On December 18, 2025, the White House released an executive order on “Ensuring American Space Superiority.” The document begins with a premise that is less policy than existential stance: “Superiority in space is a measure of national vision.” This technical roadmap finds room for the terminology of providence, suggesting that a country’s greatness is now to be measured by its cosmic reach.
The order attempts to revive a specific American mythology. Since the 1960s, we have been told that space is the “final frontier,” a phrase that carries a reminder of 19th-century manifest destiny. The document reaffirms belief in America’s providential expansion, positioning the United States as the nation destined to lead in exploration, security, and commerce. It transforms orbits and planets into strategic high ground, repositories of resources that serve national ends.
Business leaders such as Elon Musk and Jeff Bezos are the cultural heroes of this narrative.
We are, it seems, in the midst of a new space race. The memory of Apollo 11, that singular image of the Stars and Stripes planted in the lunar dust, remains the template. The order calls the return of Americans to the moon through the Artemis Program by 2028, a deadline meant to reassert leadership in a domain now crowded with rivals. The primary antagonist in this narrative is China, which has announced its own plans to land taikonauts on the moon by 2030. Former NASA Administrator Bill Nelson has been blunt, citing China’s aggressive claims in the South China Sea as an analogy for what might happen in lunar locales.
While the 1967 Outer Space Treaty forbids claiming sovereignty in space, there is fear that the first mover will gain de facto control. The rhetoric has shifted. We have moved from the cooperative optimism of the Apollo-Soyuz era to a harder-edged strategic competition. The order even revokes certain prior structures, such as the 2021 National Space Council, in favor of a more “America First” approach. This is a shift from the “global commons” to the “ultimate high ground.”

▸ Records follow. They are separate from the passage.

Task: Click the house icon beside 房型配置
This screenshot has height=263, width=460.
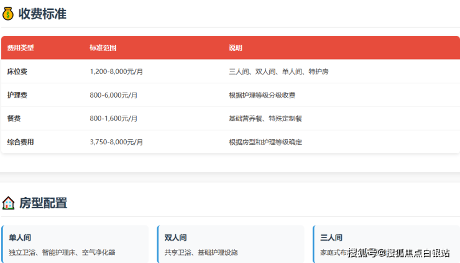Action: pos(9,203)
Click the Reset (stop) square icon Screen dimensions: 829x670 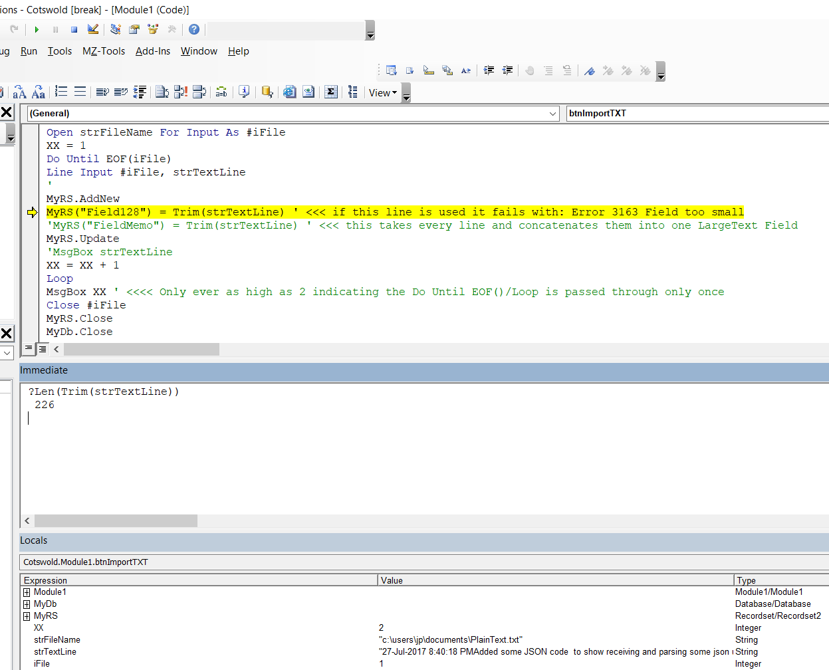pos(74,29)
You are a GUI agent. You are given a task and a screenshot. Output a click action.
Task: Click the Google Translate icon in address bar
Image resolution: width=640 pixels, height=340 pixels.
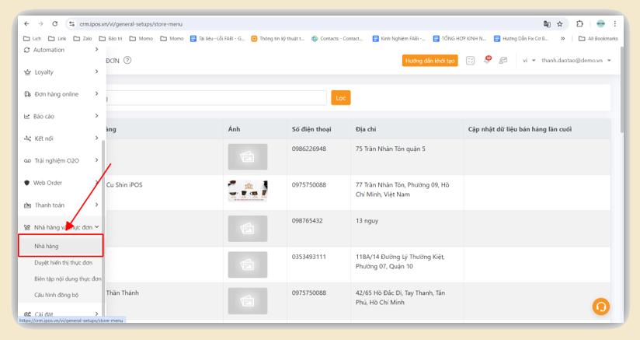pyautogui.click(x=547, y=24)
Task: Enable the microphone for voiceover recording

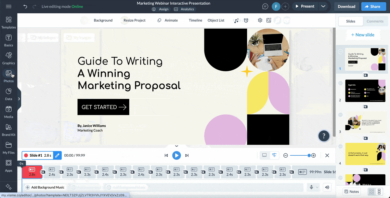Action: (311, 187)

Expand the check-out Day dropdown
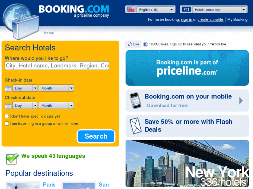[25, 105]
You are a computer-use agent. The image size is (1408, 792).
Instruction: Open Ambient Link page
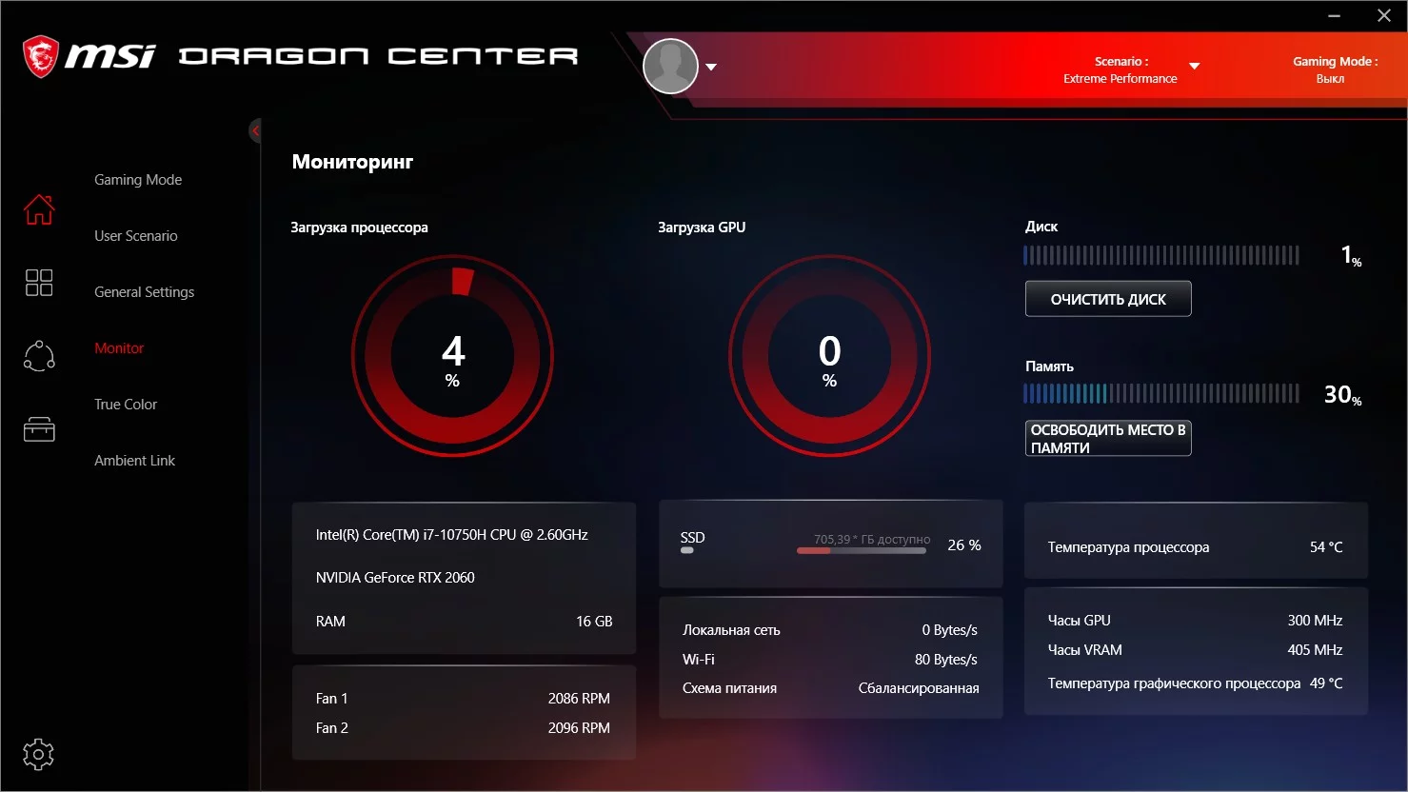click(135, 461)
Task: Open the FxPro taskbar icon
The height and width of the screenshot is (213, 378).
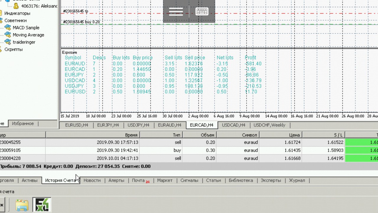Action: click(42, 205)
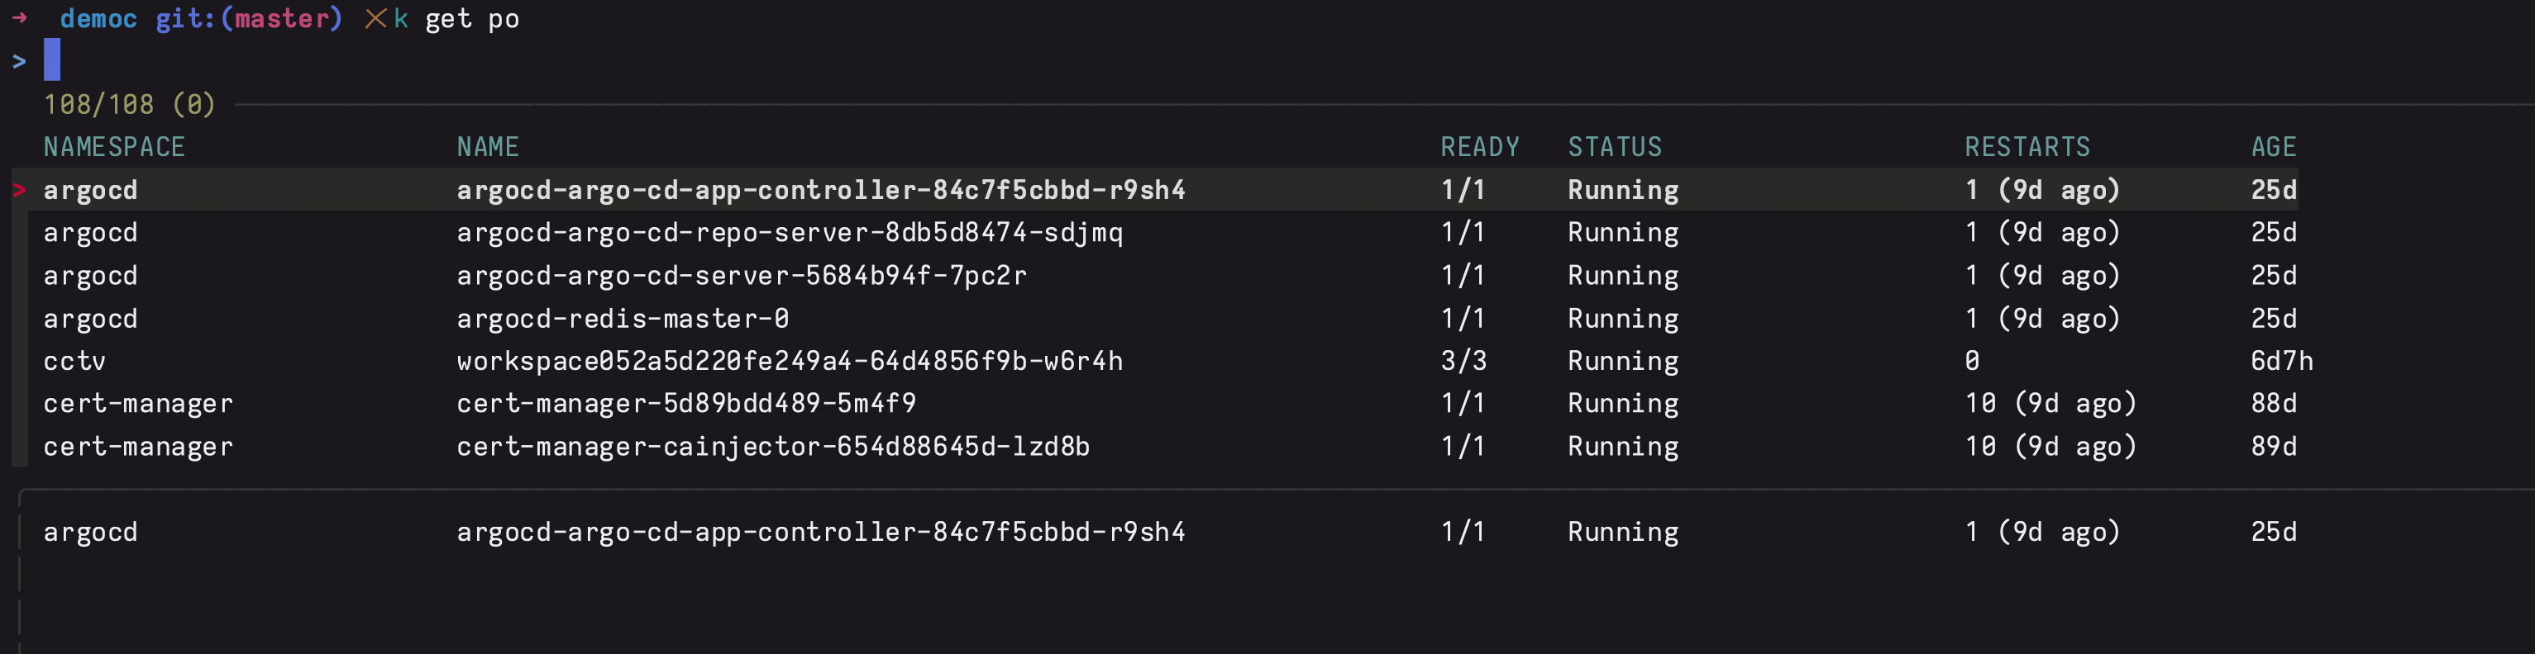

The technical ambitions of the order are sweeping. It delineates four priority areas, beginning with a permanent lunar outpost by 2030. To achieve this, the government is leaning heavily on the “power of American free enterprise.” The order sets a target of attracting $50 billion in private investment into U.S. space ventures by 2028. Business leaders such as Elon Musk and Jeff Bezos are the cultural heroes of this narrative, visionary risk-takers who are expected to provide the commercial replacement for the aging International Space Station by 2030.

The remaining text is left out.